The semifinal round starts tomorrow. Mexico will face off against Japan at 9 a.m. PST. Then, Brazil and Korea play at 11:45 a.m. PST.  

As I settle in for another excruciating 90 minutes, I’ll blast up the Rocky theme song and let the boys in green relish in a little more running… and jumping.

PHOTOS (from top): Mexico’s four goal-scorers celebrate during the game. Hector Herrera runs like mad in the final goal of the match. Gio Dos Santos, Jorge Enriquez and  Javier Aquino celebrate. Aquino keeps the piggy-back party alive. Herrera, Dos Santos, Aquino and Enriquez each scored a goal.

TRIumphant Olympic return

The Olympics 2012 opening ceremony is this Friday night, but any soccer football fan worth their salt knows that the road to the medal podium started today. The women’s teams got the ball rolling, and men follow suit tomorrow.

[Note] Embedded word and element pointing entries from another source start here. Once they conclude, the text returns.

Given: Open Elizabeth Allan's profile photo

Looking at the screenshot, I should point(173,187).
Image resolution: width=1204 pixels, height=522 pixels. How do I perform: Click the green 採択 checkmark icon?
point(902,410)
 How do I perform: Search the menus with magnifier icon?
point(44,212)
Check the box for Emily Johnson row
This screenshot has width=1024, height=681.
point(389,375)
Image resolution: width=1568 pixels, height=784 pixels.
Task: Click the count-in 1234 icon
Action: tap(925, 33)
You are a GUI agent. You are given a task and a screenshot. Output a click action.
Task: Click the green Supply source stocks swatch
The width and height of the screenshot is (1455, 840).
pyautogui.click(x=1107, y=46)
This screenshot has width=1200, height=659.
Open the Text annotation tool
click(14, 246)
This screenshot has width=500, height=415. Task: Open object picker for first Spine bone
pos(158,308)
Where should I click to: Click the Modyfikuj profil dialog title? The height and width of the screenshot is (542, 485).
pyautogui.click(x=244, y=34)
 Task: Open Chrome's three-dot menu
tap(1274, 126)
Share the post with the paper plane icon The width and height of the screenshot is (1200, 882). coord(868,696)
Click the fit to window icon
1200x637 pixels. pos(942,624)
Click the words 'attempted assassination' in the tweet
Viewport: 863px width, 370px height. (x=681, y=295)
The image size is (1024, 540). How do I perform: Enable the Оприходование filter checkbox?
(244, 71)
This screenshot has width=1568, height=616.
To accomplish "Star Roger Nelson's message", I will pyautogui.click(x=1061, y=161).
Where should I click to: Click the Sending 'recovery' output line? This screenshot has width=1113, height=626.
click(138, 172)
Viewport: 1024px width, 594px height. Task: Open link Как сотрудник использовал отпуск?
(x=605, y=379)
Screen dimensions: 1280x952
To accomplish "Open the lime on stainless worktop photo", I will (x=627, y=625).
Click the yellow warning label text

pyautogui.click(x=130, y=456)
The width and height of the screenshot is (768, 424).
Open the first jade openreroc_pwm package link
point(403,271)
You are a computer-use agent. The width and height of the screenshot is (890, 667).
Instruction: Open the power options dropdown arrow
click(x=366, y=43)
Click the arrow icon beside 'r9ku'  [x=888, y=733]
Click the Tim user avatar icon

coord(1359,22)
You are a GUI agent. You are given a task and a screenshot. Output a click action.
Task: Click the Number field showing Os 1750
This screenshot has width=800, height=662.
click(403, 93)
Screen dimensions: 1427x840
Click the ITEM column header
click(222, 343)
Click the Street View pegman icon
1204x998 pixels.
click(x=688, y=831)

Tomorrow, Thursday, Mexico plays its first group game. Mexico hasn’t been to the Olympics since Athens, and they’ve never medaled. But they’re peaking at a great time — steam-rolling their way to London with key victories in international tournaments (CONCACAF, Toulon, WC U17).

Since NBC realized you can’t “Spoiler Alert” the Internet, it smartly decided to air The Games live, regardless of your position in relation to the Prime Meridian. So for a California girl, like me, that’s an eight hour difference. According to my calculations, that’s 6:30 a.m. I’d normally be pissed at such ludicrous timing. This time around, I’m looking forward to it.

I can get up. Go for an early-morning run. (Who isn’t inspired to get off their fat asses watching Olympians?) Watch the game. Get ready during halftime. And be at work by 9:30 a.m.

Barring any North Korean-style protests, that could be my most productive morning in months.

PHOTOS: Players training in London, and dressed in their Olympic uniforms.

SPAIN: The Holy Trinity. The Mighty Triumvirate. The football version of Qarth.

Wow! I should dream big more often, voice my desires to the cosmos.

Spain is officially the best team there is and ever will be. (In my mind’s eye, there’s an ascending Mexico so I l have to leave some wiggle room.)

On Sunday, Spain won its third consecutive national championship — Euro Cup ’12. It was a decisive 4-0 show over Italy.  No “boring” Spanish play on display.  La Furia Roja came out attacking and went to halftime up 2-0.  The third goal came late in the second half from substitute extraordinaire Fernando Torres.

And there’s more!  Minutes later he manuevers a brilliant pass for his Chelsea teammate Mata.

So if you’re counting, that’s three goals and an assist for Torres for the tournament.

In the end, what catapulted Torres to the top of the leaderboard was what handicapped him too:  He had been benched for much of the tournament. Playing far fewer minutes than the other top-scorers.

That Spain won wasn’t a big surprise, but that freaking Fernando Torres took the Euro Cup 2012 Golden Boot award was.  I couldn’t dream that.  I just wanted him to get a chance to play in the final.

All who thought that would happen, please raise your hand. Bend at the elbow. Pat yourself on the back. And go buy a lottery ticket.

The cosmos are on your side.

PHOTOS: Spain celebrates in Kiev, and screenshot of UEFA Golden Boot website.